▶ _What the exercise asks_: Within these entries, which lines include the string "licenses"? Copy each one.

(Beginning of Material provided)

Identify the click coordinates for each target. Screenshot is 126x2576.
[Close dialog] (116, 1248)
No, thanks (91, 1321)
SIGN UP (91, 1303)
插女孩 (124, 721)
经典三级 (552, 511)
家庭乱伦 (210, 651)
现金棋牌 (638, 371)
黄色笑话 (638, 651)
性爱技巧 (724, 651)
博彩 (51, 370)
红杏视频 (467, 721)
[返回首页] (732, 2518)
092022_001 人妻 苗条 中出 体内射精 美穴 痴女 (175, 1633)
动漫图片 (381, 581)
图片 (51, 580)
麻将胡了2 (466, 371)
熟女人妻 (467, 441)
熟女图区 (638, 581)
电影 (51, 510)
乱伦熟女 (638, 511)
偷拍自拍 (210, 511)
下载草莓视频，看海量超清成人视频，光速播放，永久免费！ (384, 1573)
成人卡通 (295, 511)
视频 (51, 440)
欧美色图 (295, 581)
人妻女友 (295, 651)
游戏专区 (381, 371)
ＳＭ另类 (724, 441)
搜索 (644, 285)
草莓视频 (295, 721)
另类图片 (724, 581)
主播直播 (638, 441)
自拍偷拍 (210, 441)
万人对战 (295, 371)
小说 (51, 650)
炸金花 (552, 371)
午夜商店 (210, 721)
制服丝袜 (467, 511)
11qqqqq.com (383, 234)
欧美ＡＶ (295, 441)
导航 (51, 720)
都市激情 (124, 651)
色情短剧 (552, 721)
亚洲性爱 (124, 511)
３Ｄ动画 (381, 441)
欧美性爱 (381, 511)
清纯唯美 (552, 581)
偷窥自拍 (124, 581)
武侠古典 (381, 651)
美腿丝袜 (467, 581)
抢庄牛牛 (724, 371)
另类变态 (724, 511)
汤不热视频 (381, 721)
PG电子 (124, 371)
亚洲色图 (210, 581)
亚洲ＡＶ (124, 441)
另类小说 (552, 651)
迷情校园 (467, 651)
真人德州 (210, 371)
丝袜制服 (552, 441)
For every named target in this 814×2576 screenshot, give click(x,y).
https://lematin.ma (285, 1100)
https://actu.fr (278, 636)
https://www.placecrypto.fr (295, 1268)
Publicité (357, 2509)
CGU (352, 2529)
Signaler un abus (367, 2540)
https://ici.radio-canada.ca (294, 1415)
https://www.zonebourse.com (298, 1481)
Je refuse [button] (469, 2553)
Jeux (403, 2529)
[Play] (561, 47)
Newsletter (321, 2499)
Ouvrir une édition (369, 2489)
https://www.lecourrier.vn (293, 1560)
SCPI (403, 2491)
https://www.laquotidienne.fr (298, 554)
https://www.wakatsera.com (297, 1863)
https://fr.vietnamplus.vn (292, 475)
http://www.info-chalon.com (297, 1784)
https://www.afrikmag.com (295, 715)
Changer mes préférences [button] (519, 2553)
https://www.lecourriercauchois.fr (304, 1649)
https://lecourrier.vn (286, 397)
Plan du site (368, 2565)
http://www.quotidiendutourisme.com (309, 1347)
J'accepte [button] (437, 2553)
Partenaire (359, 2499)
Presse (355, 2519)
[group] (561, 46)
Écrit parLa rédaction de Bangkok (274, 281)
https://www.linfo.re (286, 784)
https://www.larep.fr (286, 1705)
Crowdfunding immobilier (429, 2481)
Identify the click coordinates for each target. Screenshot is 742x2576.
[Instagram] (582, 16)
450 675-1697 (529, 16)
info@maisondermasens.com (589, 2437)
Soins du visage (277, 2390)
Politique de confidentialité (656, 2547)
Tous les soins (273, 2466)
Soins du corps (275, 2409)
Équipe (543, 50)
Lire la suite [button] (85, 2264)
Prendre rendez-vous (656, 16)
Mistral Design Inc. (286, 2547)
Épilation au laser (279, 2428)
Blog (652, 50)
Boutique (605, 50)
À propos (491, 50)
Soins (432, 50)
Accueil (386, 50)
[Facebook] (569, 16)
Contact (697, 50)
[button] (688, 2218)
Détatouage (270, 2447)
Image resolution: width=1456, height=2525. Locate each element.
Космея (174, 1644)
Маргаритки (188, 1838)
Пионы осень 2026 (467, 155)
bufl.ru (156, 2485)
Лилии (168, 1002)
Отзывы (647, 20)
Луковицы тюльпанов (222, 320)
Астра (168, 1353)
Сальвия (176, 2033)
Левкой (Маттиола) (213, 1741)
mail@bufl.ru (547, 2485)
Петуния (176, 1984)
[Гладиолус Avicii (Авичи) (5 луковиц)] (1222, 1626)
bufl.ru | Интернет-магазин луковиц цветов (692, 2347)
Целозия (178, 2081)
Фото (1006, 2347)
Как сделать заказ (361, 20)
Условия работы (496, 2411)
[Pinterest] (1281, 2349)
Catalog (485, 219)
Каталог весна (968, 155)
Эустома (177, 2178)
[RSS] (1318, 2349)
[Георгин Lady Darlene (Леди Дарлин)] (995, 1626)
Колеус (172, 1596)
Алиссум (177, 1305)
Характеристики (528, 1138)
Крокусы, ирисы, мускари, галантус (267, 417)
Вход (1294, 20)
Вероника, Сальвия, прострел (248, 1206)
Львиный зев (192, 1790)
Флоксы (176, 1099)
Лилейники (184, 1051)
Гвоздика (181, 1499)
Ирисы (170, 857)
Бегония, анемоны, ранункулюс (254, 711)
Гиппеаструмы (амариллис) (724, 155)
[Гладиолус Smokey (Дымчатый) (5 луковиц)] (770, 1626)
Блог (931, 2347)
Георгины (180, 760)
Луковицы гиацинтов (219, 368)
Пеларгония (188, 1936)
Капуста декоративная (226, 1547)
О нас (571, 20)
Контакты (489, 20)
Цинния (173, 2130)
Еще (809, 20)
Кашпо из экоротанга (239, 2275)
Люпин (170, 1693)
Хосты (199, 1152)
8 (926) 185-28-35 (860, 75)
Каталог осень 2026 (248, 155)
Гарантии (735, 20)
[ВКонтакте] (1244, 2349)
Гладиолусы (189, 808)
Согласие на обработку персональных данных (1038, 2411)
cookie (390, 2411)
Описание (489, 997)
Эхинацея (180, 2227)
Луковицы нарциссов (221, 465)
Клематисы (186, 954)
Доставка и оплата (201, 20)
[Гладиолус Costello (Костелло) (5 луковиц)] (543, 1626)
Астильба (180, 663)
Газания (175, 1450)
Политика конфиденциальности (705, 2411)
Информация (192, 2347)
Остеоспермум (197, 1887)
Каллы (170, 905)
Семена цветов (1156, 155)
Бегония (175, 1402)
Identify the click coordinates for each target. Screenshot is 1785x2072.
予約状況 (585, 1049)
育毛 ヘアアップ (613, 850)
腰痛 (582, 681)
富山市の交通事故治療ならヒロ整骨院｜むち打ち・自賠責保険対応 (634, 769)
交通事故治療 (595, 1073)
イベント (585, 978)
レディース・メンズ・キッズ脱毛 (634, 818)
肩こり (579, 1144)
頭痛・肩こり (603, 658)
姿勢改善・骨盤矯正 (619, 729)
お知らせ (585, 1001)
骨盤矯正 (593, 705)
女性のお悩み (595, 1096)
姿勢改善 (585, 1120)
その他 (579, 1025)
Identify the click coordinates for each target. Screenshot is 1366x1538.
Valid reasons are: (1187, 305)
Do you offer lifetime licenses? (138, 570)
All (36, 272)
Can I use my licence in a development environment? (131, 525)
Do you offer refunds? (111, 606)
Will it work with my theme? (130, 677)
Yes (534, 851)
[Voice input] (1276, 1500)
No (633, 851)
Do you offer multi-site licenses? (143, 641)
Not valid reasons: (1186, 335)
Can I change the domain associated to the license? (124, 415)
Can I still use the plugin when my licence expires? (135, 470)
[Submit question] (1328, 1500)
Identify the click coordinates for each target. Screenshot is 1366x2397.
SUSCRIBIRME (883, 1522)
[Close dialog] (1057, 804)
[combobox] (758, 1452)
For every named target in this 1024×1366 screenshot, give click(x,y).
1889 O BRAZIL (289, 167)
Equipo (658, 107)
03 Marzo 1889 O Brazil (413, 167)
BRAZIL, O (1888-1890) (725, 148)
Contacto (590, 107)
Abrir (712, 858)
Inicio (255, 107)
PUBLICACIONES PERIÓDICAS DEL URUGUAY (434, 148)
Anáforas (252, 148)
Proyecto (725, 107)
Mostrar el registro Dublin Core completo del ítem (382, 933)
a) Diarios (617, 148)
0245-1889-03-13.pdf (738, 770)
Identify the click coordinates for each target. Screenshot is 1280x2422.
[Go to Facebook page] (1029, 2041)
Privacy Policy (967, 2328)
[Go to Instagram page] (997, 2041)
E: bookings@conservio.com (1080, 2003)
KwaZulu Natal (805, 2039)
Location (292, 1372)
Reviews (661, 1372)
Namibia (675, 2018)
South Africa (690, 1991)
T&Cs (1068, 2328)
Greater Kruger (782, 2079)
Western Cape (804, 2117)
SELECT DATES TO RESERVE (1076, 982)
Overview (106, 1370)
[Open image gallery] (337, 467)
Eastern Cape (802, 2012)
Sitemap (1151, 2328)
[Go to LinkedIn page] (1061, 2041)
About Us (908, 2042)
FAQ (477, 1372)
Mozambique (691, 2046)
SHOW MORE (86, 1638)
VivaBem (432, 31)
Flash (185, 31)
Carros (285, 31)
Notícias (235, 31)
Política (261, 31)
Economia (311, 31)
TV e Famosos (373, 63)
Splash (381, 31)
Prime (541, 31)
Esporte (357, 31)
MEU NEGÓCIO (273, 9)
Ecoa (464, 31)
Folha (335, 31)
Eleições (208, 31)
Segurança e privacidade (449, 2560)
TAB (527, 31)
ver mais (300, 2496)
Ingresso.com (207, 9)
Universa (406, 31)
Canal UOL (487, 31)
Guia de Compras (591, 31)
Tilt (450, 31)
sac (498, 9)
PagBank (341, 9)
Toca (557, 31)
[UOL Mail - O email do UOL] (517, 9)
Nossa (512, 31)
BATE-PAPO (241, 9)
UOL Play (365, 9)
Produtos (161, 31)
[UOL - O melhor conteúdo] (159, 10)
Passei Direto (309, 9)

(End of Material provided)

▶ _Exercise solution_:
Do you offer lifetime licenses? (138, 570)
Do you offer multi-site licenses? (143, 641)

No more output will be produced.